* Task to complete:
Below are records; give the number of their lines that contain "will", and only that number.

* Data for review:
==================================================

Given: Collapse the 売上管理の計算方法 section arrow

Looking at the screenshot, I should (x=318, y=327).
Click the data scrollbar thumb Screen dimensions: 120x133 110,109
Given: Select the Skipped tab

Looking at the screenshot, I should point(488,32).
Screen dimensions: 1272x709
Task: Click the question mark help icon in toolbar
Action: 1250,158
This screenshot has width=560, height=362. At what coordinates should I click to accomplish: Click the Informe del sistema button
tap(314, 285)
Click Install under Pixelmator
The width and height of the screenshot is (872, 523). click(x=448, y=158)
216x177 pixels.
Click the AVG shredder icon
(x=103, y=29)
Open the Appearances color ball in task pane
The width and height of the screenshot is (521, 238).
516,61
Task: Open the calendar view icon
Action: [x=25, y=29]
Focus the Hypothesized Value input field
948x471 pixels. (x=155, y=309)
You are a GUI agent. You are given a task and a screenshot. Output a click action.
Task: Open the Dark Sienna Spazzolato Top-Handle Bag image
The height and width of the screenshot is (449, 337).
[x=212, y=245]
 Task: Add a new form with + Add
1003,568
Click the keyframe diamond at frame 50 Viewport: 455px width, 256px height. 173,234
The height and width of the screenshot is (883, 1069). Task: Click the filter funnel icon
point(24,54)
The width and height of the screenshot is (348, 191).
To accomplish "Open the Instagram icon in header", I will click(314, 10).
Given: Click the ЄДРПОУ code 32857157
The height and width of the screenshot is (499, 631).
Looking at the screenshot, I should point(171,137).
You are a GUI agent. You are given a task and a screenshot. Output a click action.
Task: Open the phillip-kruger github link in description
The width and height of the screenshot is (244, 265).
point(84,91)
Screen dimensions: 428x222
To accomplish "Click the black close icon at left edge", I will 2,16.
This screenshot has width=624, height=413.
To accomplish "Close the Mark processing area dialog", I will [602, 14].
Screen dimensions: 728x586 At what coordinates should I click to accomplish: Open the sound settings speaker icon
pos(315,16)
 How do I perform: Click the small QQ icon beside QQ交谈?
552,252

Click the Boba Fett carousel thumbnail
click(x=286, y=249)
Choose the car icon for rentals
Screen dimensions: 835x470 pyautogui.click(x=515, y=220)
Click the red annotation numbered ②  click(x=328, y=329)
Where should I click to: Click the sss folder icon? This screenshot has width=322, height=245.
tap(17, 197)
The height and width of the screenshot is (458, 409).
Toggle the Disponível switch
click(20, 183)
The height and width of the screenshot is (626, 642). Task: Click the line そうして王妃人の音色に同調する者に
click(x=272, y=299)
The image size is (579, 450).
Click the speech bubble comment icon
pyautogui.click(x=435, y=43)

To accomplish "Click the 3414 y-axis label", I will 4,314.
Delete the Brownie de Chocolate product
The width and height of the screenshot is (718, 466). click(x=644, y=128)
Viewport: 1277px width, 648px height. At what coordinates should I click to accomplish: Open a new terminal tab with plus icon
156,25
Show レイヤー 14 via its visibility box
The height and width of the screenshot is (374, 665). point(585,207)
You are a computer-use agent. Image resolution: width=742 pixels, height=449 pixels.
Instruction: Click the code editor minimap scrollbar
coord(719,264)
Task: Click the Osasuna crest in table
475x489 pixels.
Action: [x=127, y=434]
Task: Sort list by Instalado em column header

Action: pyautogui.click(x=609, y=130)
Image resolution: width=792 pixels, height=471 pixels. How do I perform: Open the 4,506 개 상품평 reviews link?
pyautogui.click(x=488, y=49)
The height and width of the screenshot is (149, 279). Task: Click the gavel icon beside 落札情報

==================================================

* Answer for the task:
4